Barely a football discussion has passed this year without someone cursing VAR. “It’s ruining the game,” pundits of the professional and amateur variety have bleated.
The most contentious consequence of its introduction, by far, has been what it has meant for offside goals.
If there’s a silver lining in the storm cloud of this lockdown it’s that it gives the pen pushers at FIFA some time to sort this out. They need to seriously consider introducing the Daylight Rule.
It’s an urban myth that this rule ever actually existed. Spurned fans in pubs across the country, fresh from watching their team be punished by the linesman’s flag, preach to strangers about how we need to “bring back the days when there had to be daylight.”
The implementation of Law 11 – Offside – was once far more vague than it is today. There was a time when a directive was given to linesmen, when that was still their official title, that they should look for daylight between the attacker and the last defender before ruling out a goal.

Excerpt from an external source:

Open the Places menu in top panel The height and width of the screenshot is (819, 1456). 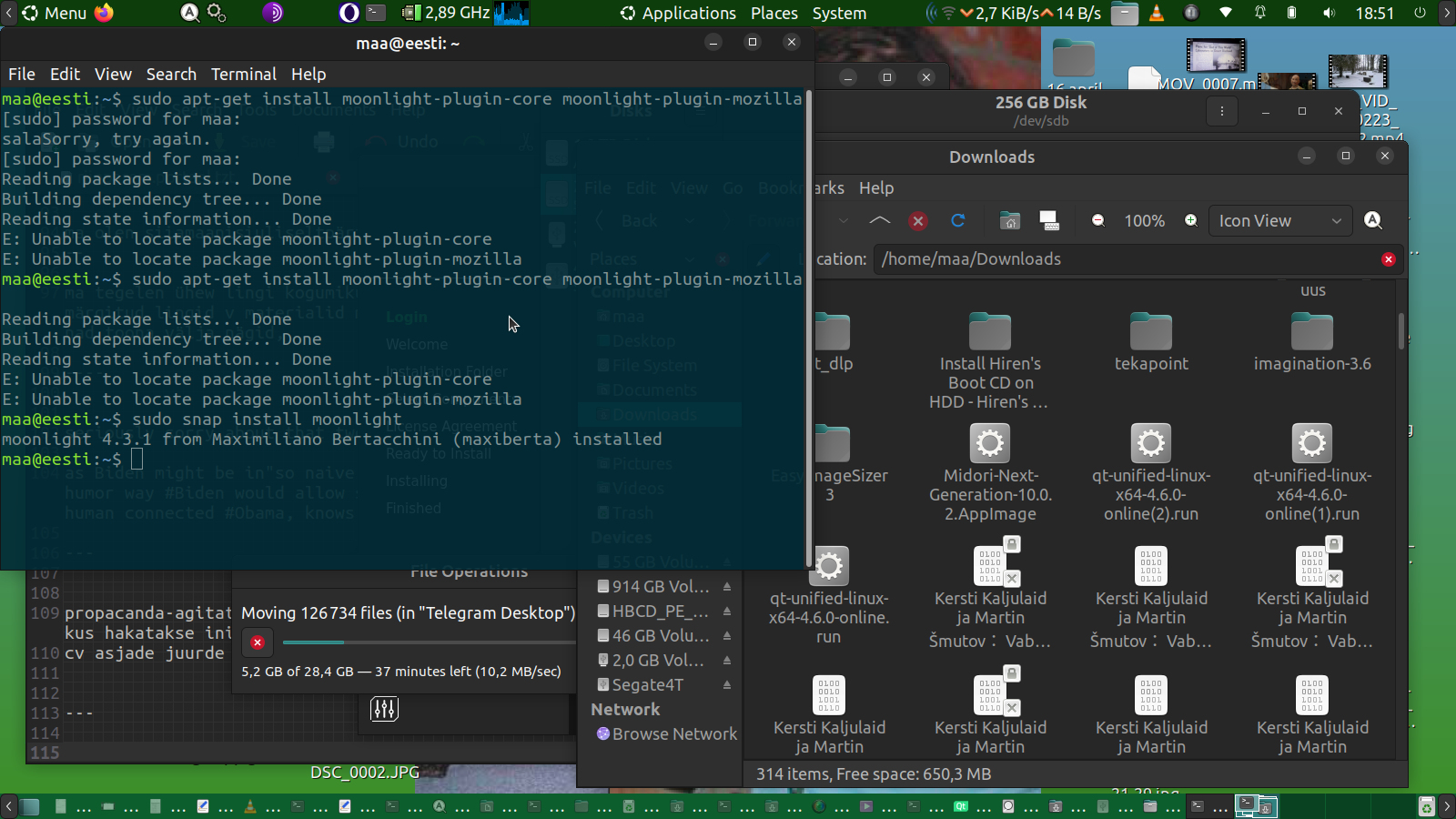[774, 14]
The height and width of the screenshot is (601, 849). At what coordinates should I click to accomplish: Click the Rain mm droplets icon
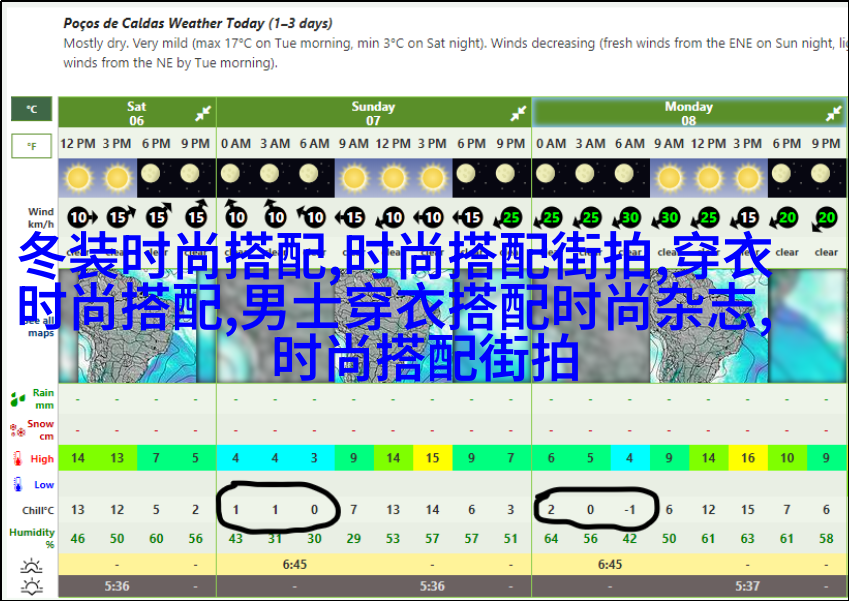click(x=18, y=399)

FIFA have since altered and clarified the rule: when “any part of the head, body or feet [of the attacker] is nearer to the opponents’ goal line than both the ball and the second-last opponent” while he or she is actively involved in the play then that player is offside.

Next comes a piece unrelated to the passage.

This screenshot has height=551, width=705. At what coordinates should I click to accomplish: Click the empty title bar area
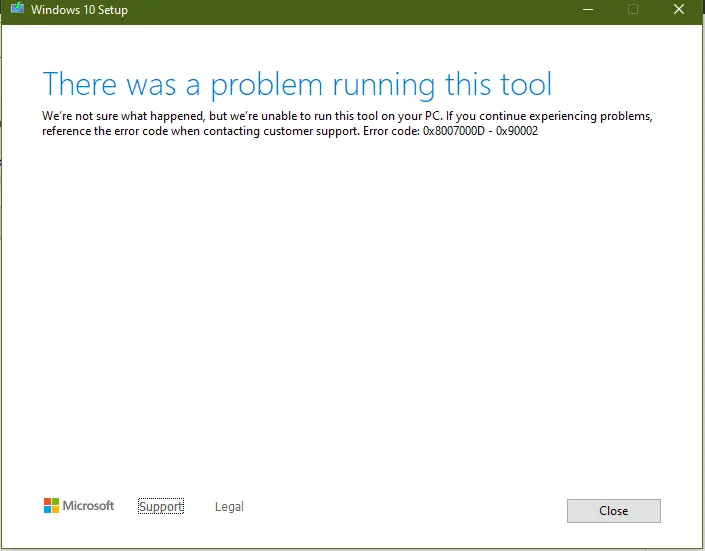click(x=351, y=9)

A great many in the game want to change this.
Back in February, Arsene Wenger, now FIFA’s Head of Global Development, told Sky News his vision for offside in the age of VAR: “You will not be offside if any part of the body that can score a goal is in line with the last defender, even if other parts of the attacker’s body are in front.
“That will sort it out and you will no longer have decisions about millimetres and a fraction of the attacker being in front of the defensive line.”
FIFA President Gianni Infantino, was in favour of the change at the time: “Some of the decisions are very, very close and it’s difficult for the people who are watching to see whether it’s offside, so we have to look at whether we can make the offside rule clearer by having light in between.”
The problem is that the game’s administrators have so far resisted such a change.
Know-it-alls and blowhards respond to the suggestion by saying it only shifts the problem. They’re right that we’ll still see goals chopped off for the offence of millimetres. In instances like that, however, where an attacker is so far advanced that no goal-scoring part of his or her body is in line with a defender, that player is clearly offside in the purest spirit of the beautiful game.
The same cannot be said for Firmino at Villa or in the build-up to Neto’s goal against Liverpool. The offside rule was never conceived to rule out goals like those – it was made to discourage “goal hanging”.
Critics also point to the fact that the daylight directive was too subjective – how much is enough daylight? It relies too much on the linesman’s angle and a barely-visible glint to one might be a yawning chasm to another.
That will no longer be the case because now we have the technology to implement it properly. The dreams of so many bar room experts can now be realised.
There will still be mistakes as the result of human error but they’ll be at the levels of the game where VAR doesn’t feature. In those cases, there are less likely to be television replays to make a mockery of the decision.
Even if a rule change does lead to more controversial hairline decisions in favour of the attacking team, that would be preferable to chopping off beautiful counter-attacking goals the way we have seen this season.
Would football really be worse off for seeing more goals stand? FIFA need to shed some light on the matter.